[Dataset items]
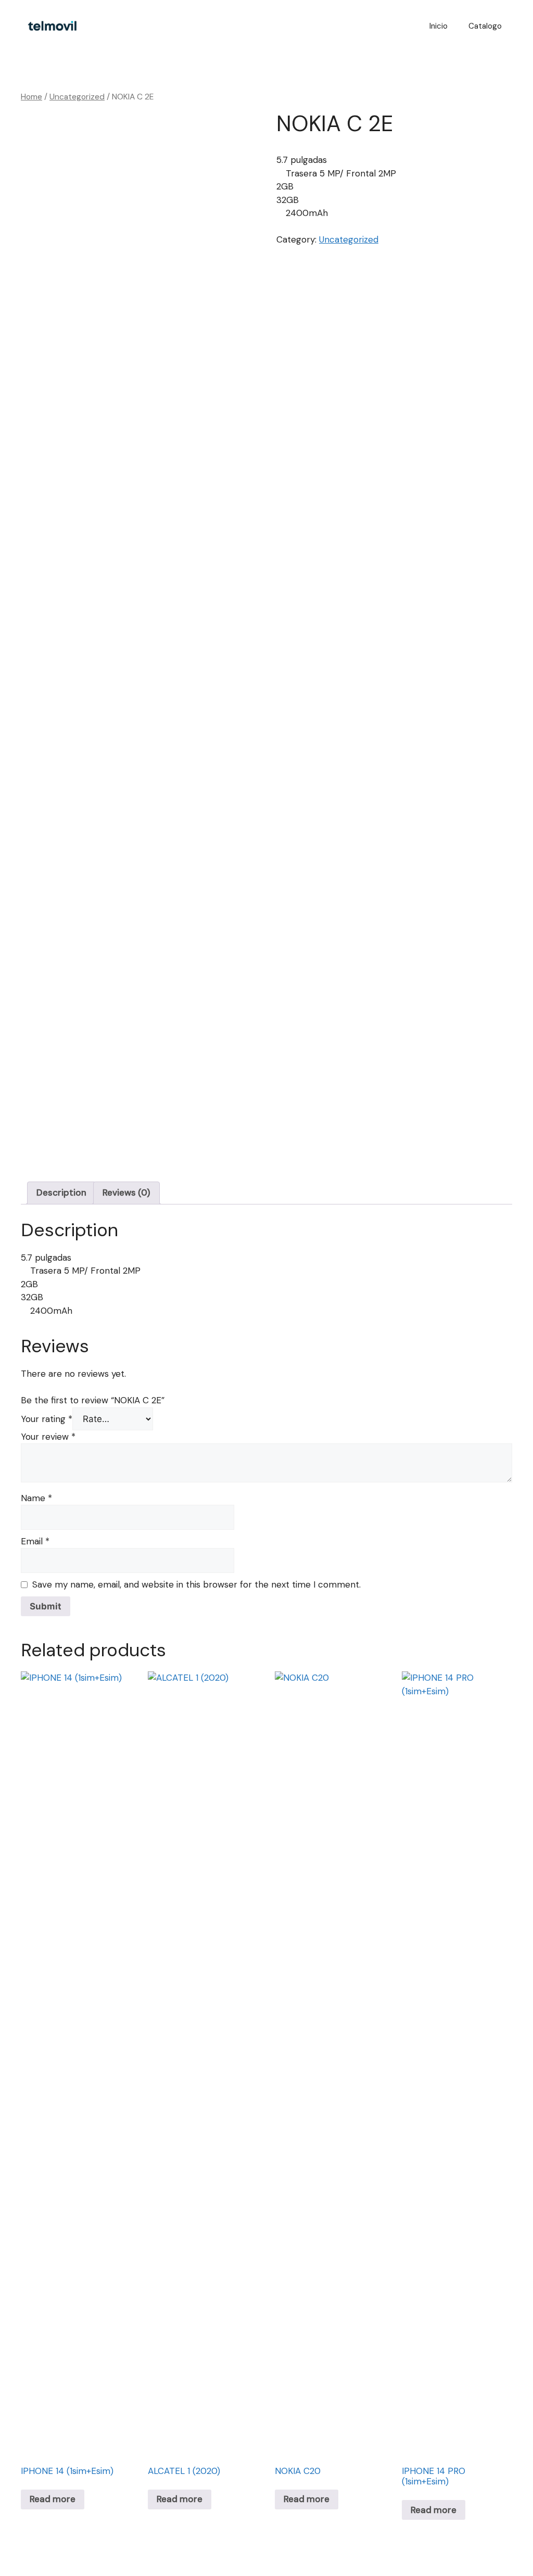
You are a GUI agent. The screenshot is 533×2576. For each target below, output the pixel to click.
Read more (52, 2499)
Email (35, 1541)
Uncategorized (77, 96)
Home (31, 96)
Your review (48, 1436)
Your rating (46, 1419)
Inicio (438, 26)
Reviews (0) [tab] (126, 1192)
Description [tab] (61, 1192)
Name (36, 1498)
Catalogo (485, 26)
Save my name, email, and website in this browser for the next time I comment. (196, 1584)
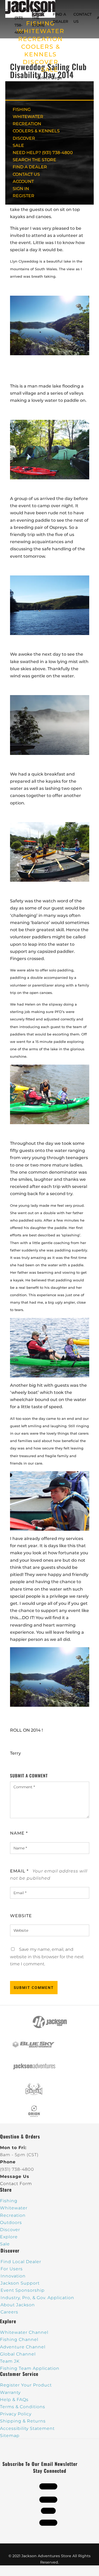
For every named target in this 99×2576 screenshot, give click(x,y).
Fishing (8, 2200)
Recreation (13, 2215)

> **What the task asks**:
Copy out each record word for word and omit any pictures.

> **The answer**:
You are a GUI agent. The screenshot is 533×2576. For each target below, output the pixel to click.
Read more (52, 2499)
Email (35, 1541)
Uncategorized (77, 96)
Home (31, 96)
Your review (48, 1436)
Your rating (46, 1419)
Inicio (438, 26)
Reviews (0) [tab] (126, 1192)
Description [tab] (61, 1192)
Name (36, 1498)
Catalogo (485, 26)
Save my name, email, and website in this browser for the next time I comment. (196, 1584)
For every named target in this 99×2576 screenshot, give click(x,y).
Fishing (8, 2200)
Recreation (13, 2215)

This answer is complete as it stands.